CRT-ICD devices are contraindicated for patients whose ventricular tachyarrhythmias may have transient or reversible
causes and for patients with incessant VT or VF.
CRT devices are contraindicated for dual chamber atrial pacing in patients with chronic refractory atrial tachyarrhythmias.
Warnings and Precautions
Changes in a patient’s disease and/or medications may alter the efficacy of the device’s programmed parameters.
Patients should avoid sources of magnetic and electromagnetic radiation to avoid possible underdetection, inappropriate
sensing and/or therapy delivery, tissue damage, induction of an arrhythmia, device electrical reset or device damage.
Do not place transthoracic defibrillation paddles directly over the device.
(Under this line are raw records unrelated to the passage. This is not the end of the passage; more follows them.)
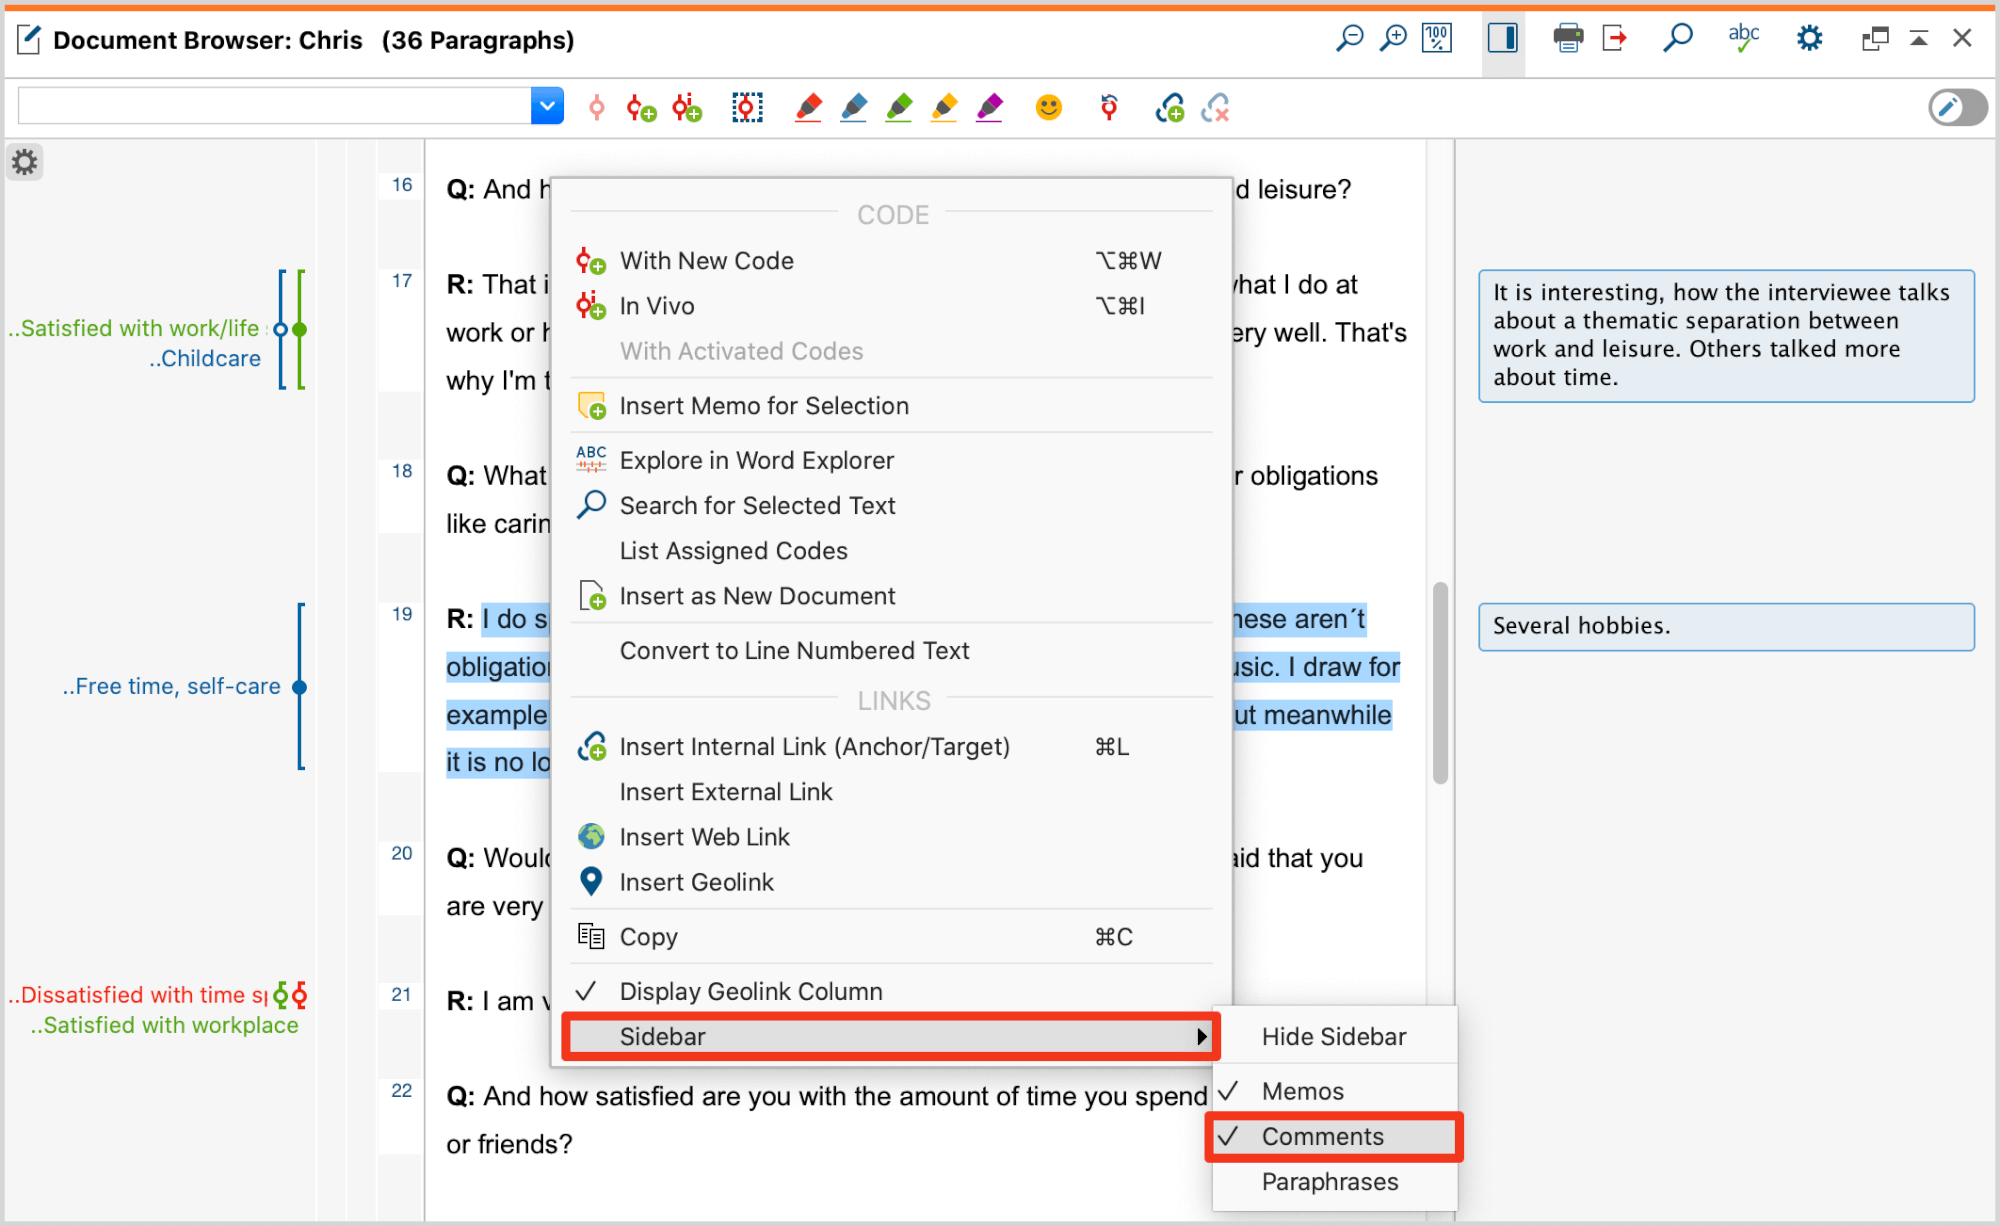Click the document vertical scrollbar thumb
2000x1226 pixels.
click(x=1440, y=682)
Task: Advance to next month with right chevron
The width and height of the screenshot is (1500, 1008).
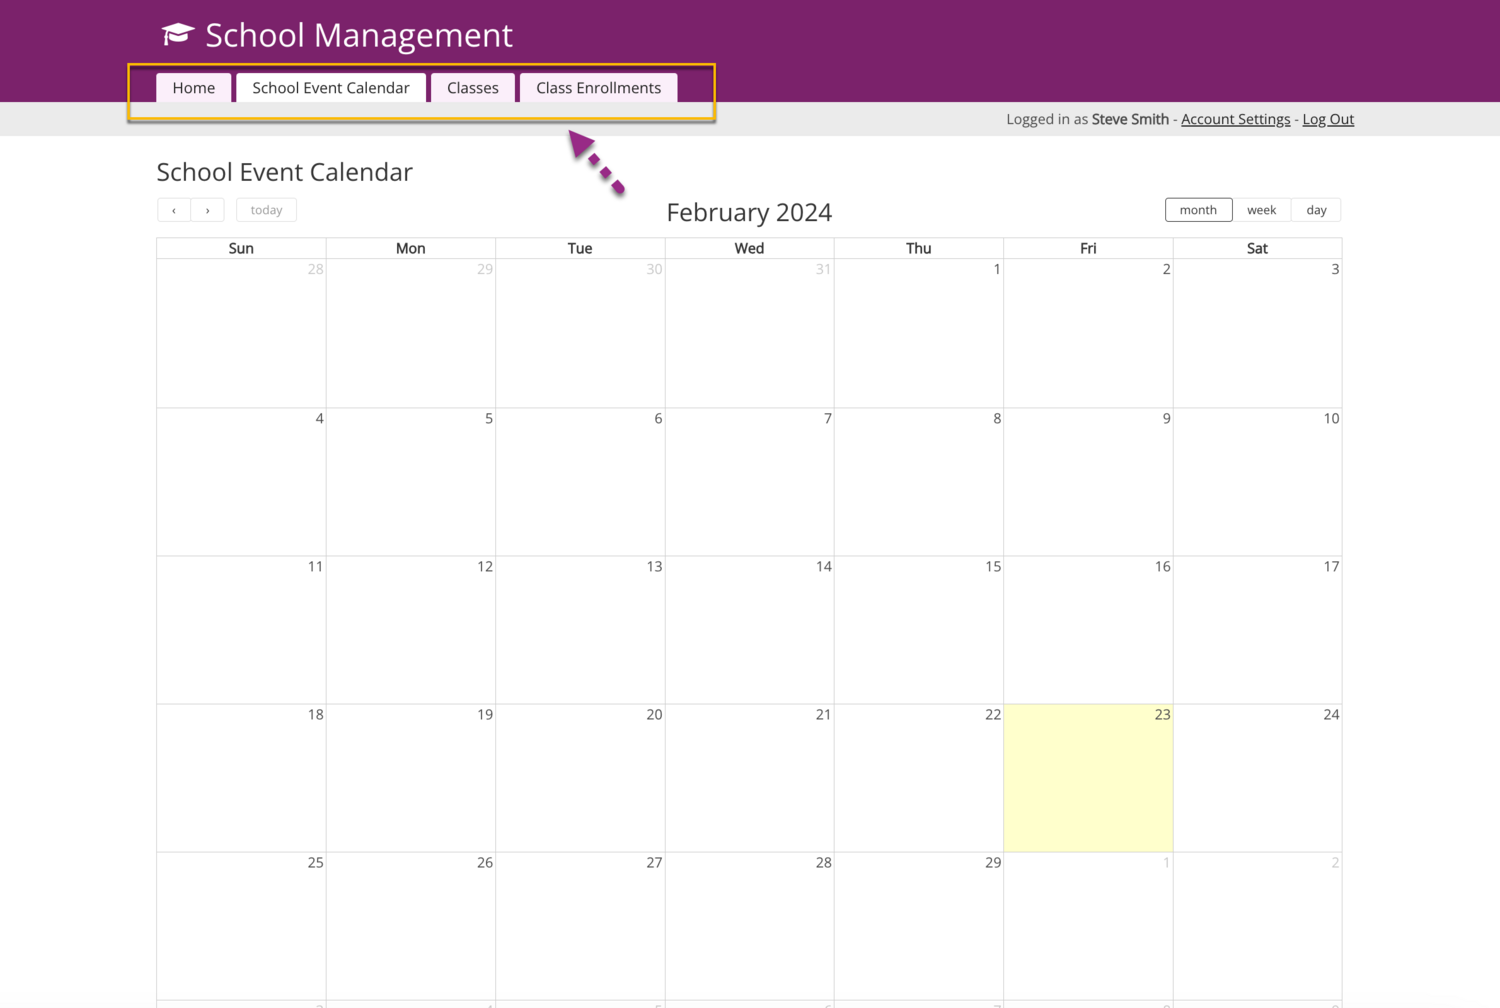Action: 207,210
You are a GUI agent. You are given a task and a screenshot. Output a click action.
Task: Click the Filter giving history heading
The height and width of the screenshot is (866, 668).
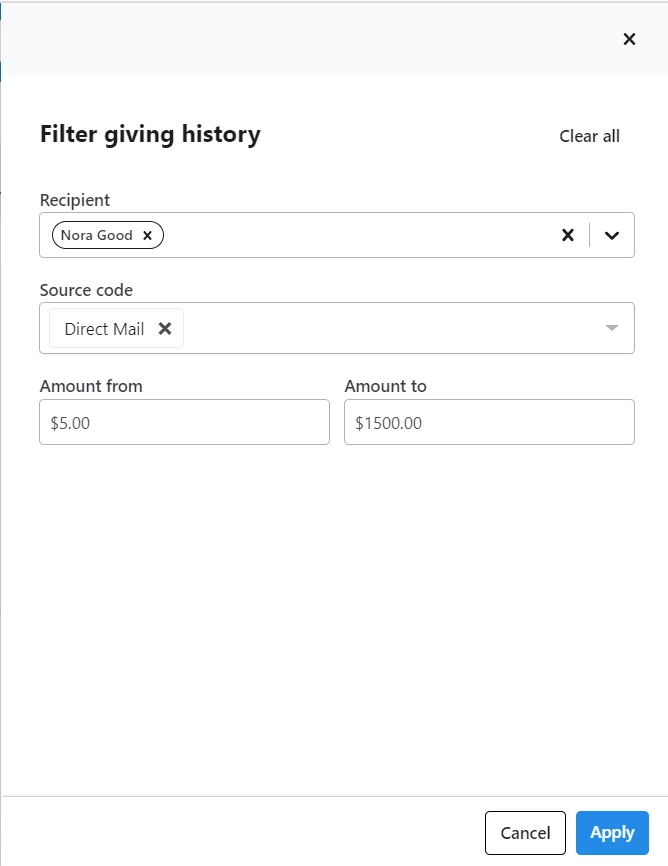tap(150, 134)
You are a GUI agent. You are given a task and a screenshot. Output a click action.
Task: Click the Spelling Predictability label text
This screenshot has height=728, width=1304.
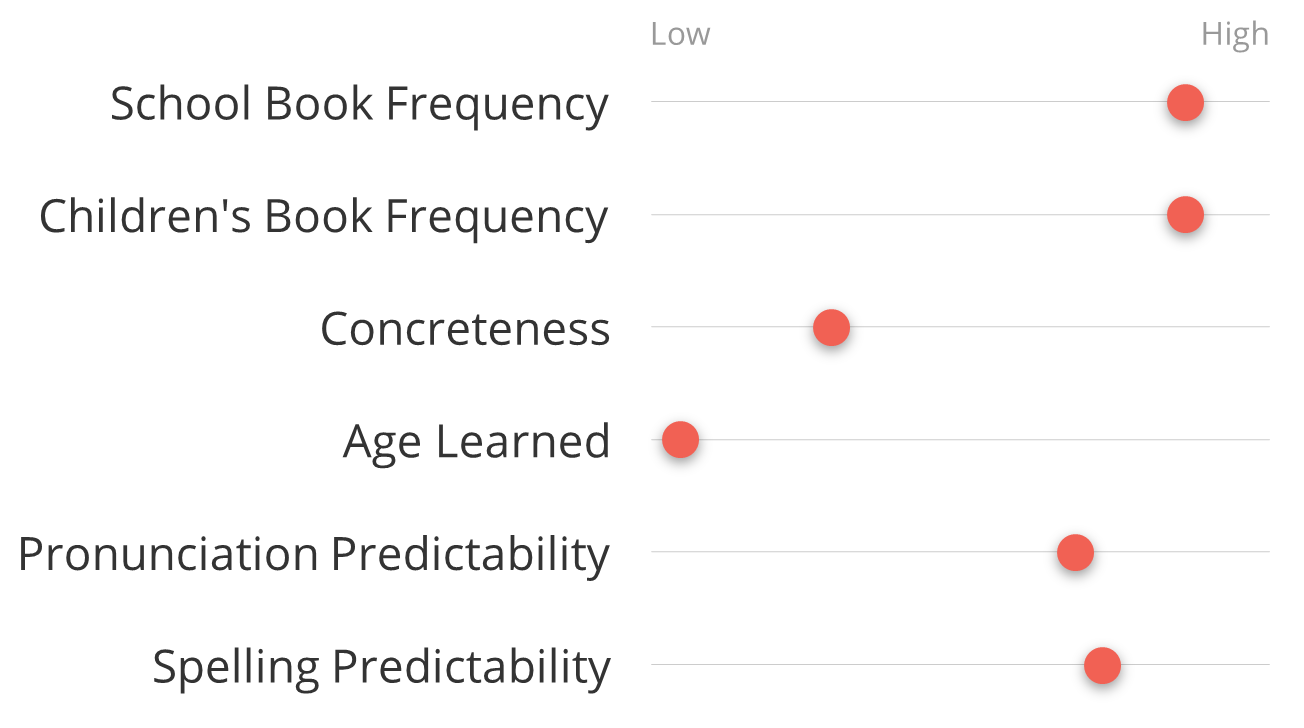[x=381, y=668]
Certain programming and device operations may not provide cardiac resynchronization.
Potential Complications
Potential complications include, but are not limited to, rejection phenomena, erosion through the skin, muscle or nerve
stimulation, oversensing, failure to detect and/or terminate tachyarrhythmia episodes, acceleration of ventricular tachycardia,
and surgical complications such as hematoma, infection, inflammation, and thrombosis.
See the device manuals for detailed information regarding the implant procedure, indications, contraindications, warnings,
precautions, and potential complications/adverse events.
Caution: Federal law (USA) restricts these devices to sale by or on the order of a physician.